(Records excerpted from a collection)

- - - - - - -

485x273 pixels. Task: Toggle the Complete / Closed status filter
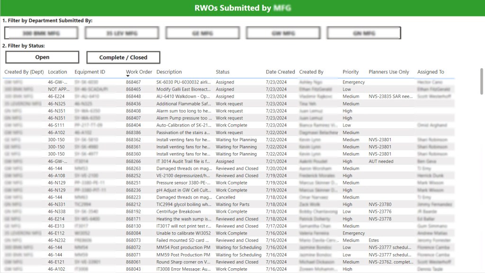123,57
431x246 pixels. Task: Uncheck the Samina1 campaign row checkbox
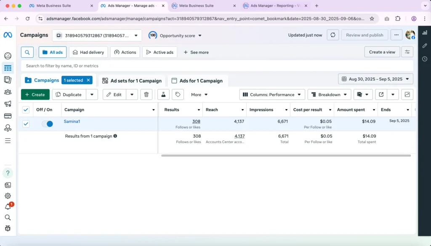click(26, 123)
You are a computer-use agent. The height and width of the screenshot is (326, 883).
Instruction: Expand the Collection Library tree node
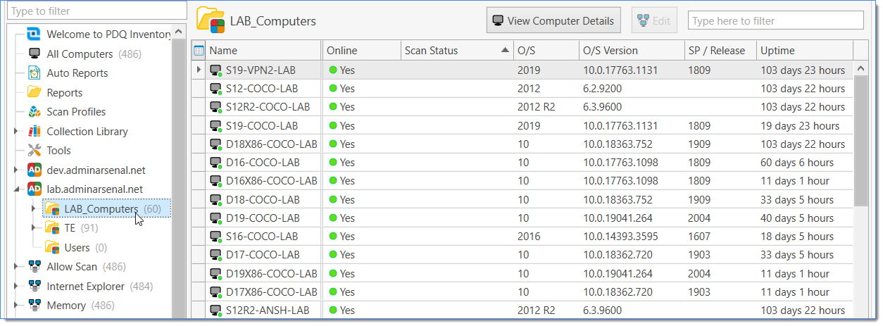[x=16, y=132]
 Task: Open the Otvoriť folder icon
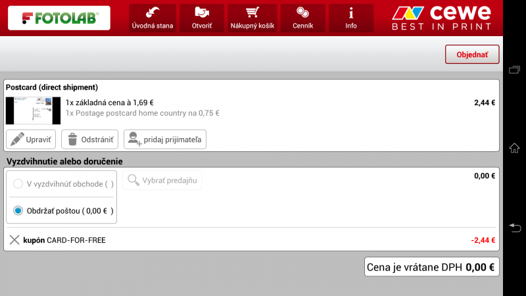tap(202, 18)
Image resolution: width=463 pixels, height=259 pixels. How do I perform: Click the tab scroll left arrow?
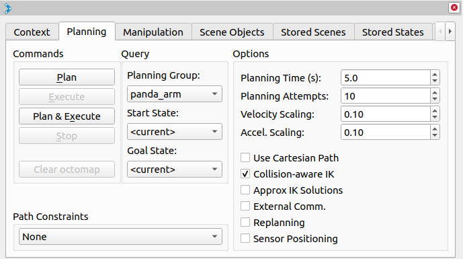click(440, 32)
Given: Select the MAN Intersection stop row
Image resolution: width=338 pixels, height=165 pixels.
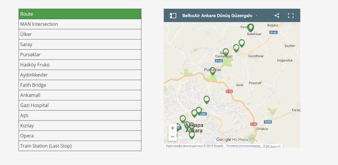Looking at the screenshot, I should 80,24.
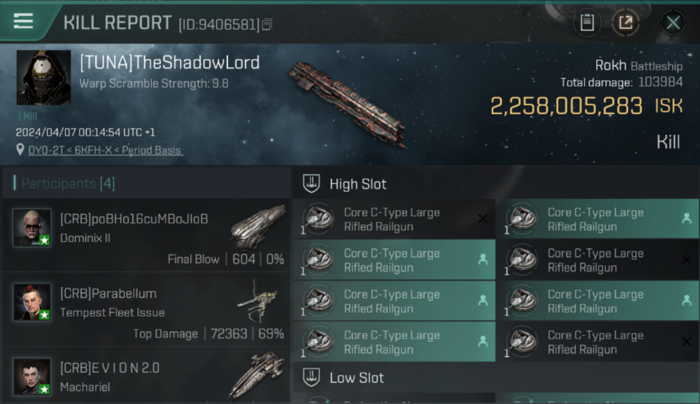Image resolution: width=700 pixels, height=404 pixels.
Task: Click the location pin icon
Action: pos(20,150)
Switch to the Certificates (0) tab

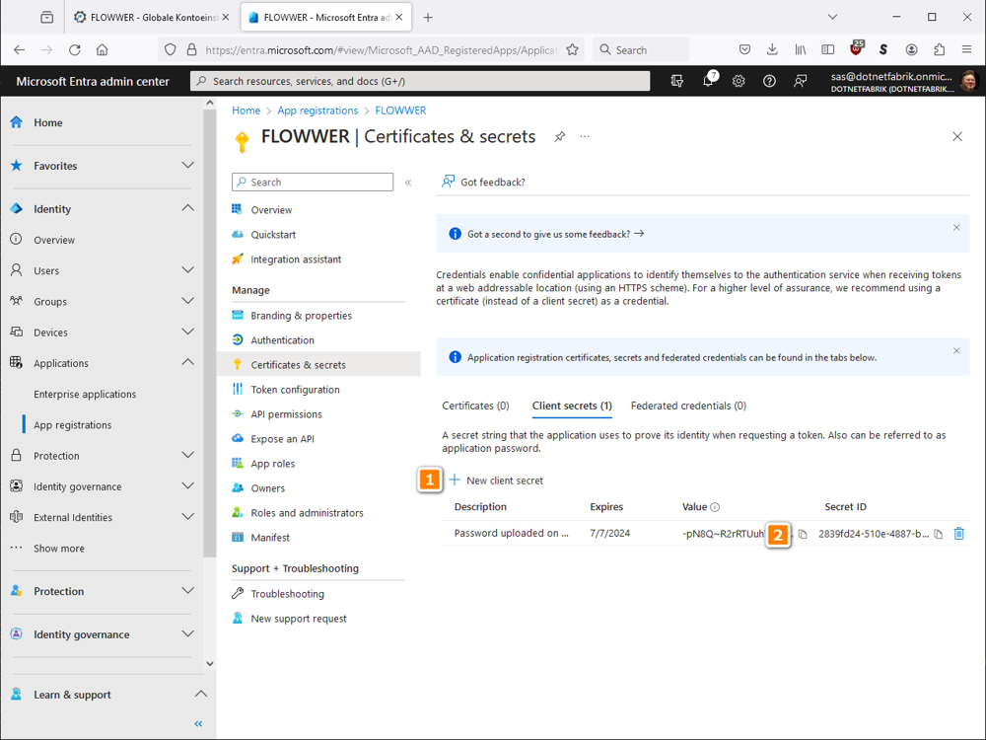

- - - - - - -

> _What needs to be done_
Would you set down each line of the data exactly, with no images included?

> _Answer for the task_
485x273 pixels. Task: Toggle the Complete / Closed status filter
123,57
431x246 pixels. Task: Uncheck the Samina1 campaign row checkbox
click(26, 123)
You are a computer-use agent. The height and width of the screenshot is (326, 883).
Instruction: Expand the Collection Library tree node
[x=16, y=132]
 Task: Open the Otvoriť folder icon
tap(202, 18)
Image resolution: width=463 pixels, height=259 pixels. How do I perform: Click the tab scroll left arrow?
click(440, 32)
Given: Select the MAN Intersection stop row
Image resolution: width=338 pixels, height=165 pixels.
Looking at the screenshot, I should 80,24.
Image resolution: width=700 pixels, height=404 pixels.
Task: Click the location pin icon
Action: pos(20,150)
Switch to the Certificates (0) tab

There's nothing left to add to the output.